DTA-SiST: de novo transcriptome assembly by using simplified suffix trees

BACKGROUND: Alternative splicing allows the pre-mRNAs of a gene to be spliced into various mRNAs, which greatly increases the diversity of proteins. High-throughput sequencing of mRNAs has revolutionized our ability for transcripts reconstruction. However, the massive size of short reads makes de novo transcripts assembly an algorithmic challenge. RESULTS: We develop a novel radical framework, called DTA-SiST, for de novo transcriptome assembly based on suffix trees. DTA-SiST first extends contigs by reads that have the longest overlaps with the contigs’ terminuses. These reads can be found in linear time of the lengths of the reads through a well-designed suffix tree structure. Then, DTA-SiST constructs splicing graphs based on contigs for each gene locus. Finally, DTA-SiST proposes two strategies to extract transcript-representing paths: a depth-first enumeration strategy and a hybrid strategy based on length and coverage. We implemented the above two strategies and compared them with the state-of-the-art de novo assemblers on both simulated and real datasets.

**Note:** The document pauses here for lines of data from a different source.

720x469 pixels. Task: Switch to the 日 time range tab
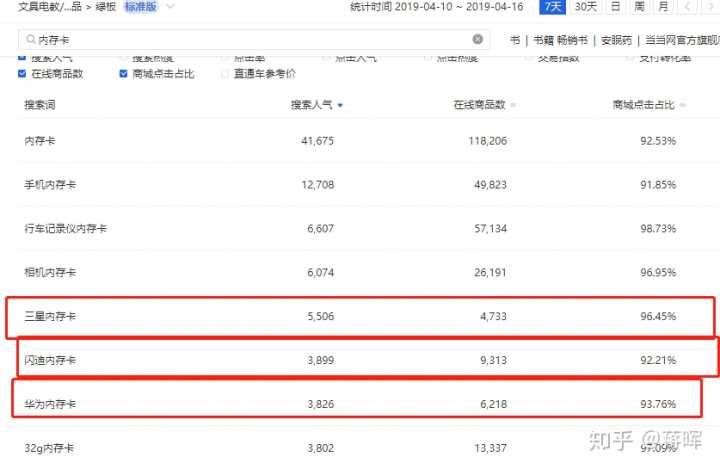[615, 7]
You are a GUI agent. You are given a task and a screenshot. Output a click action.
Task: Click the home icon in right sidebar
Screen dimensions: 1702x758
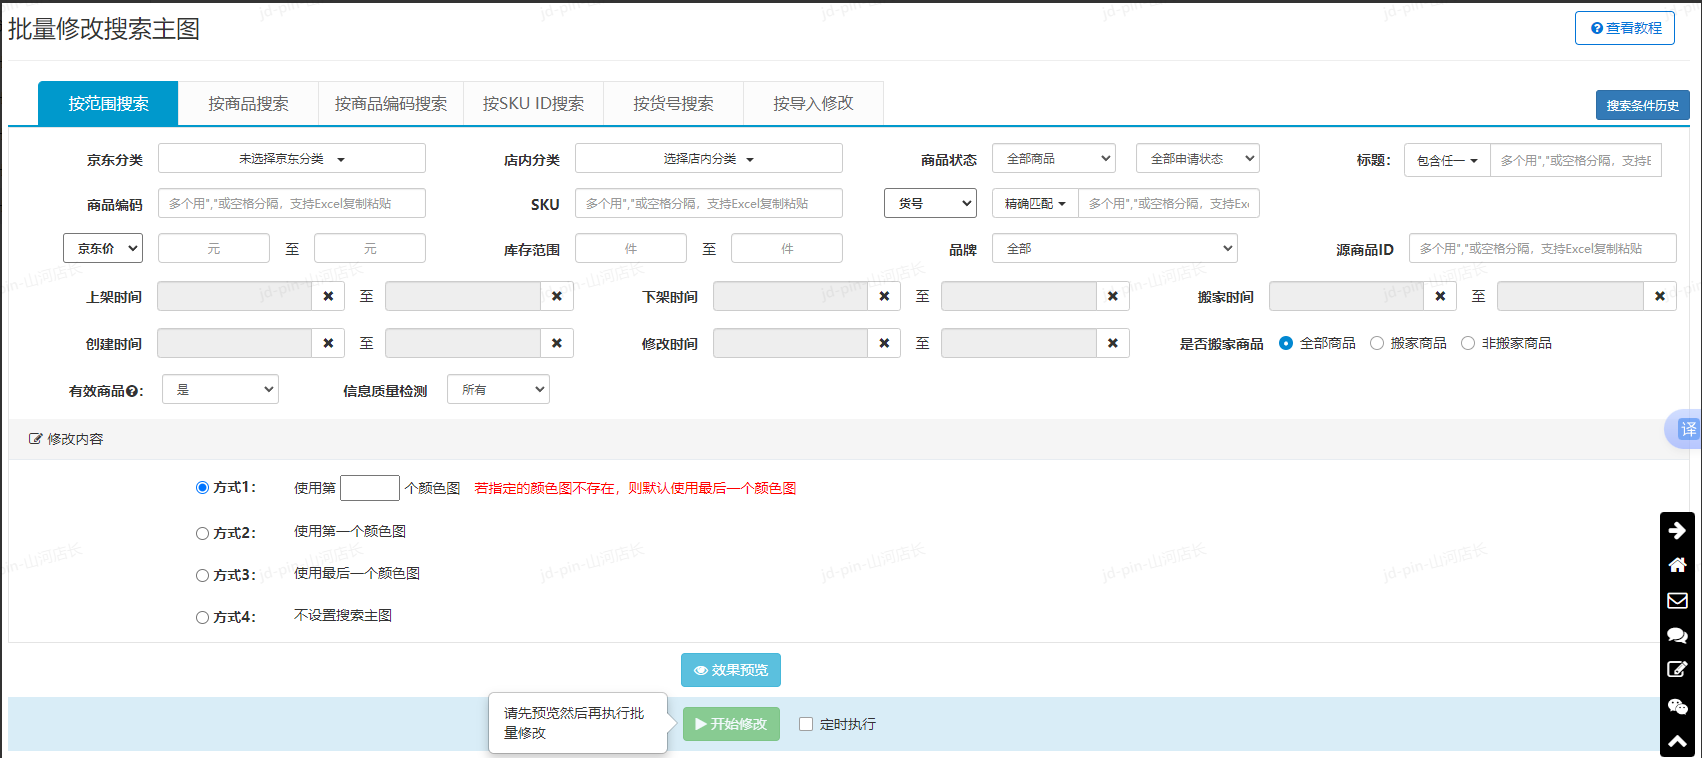pos(1677,565)
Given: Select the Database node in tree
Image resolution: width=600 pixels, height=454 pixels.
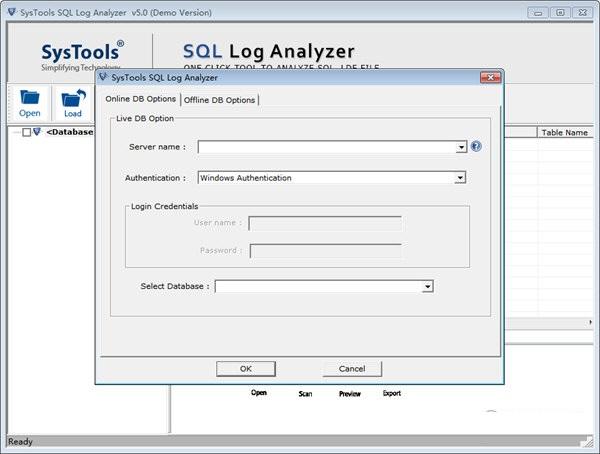Looking at the screenshot, I should 70,132.
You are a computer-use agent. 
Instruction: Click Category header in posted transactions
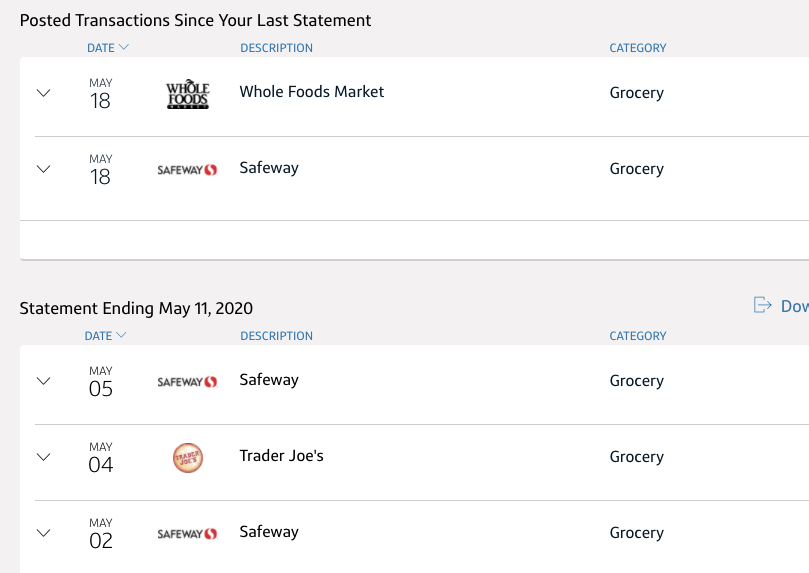(x=637, y=48)
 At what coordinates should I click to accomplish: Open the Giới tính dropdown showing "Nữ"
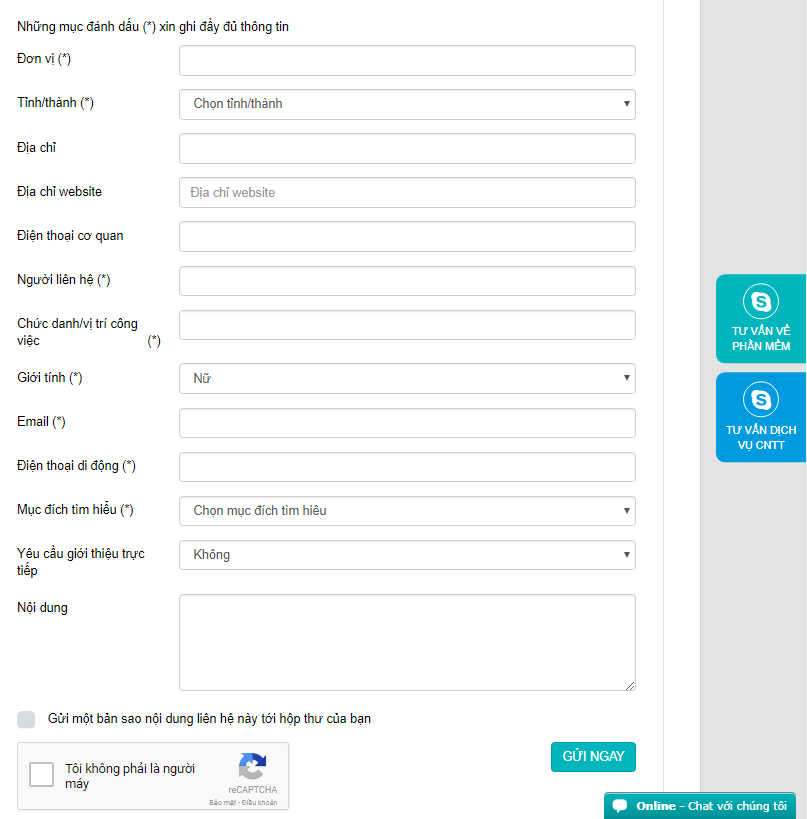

Experimental results showed that the depth-first enumeration strategy performs always better with recall and also better with precision for smaller datasets while the hybrid strategy leads with precision for big datasets. CONCLUSIONS: DTA-SiST performs more competitive than the other compared de novo assemblers especially with precision measure, due to the read-based contig extension strategy and the elegant transcripts extraction rules.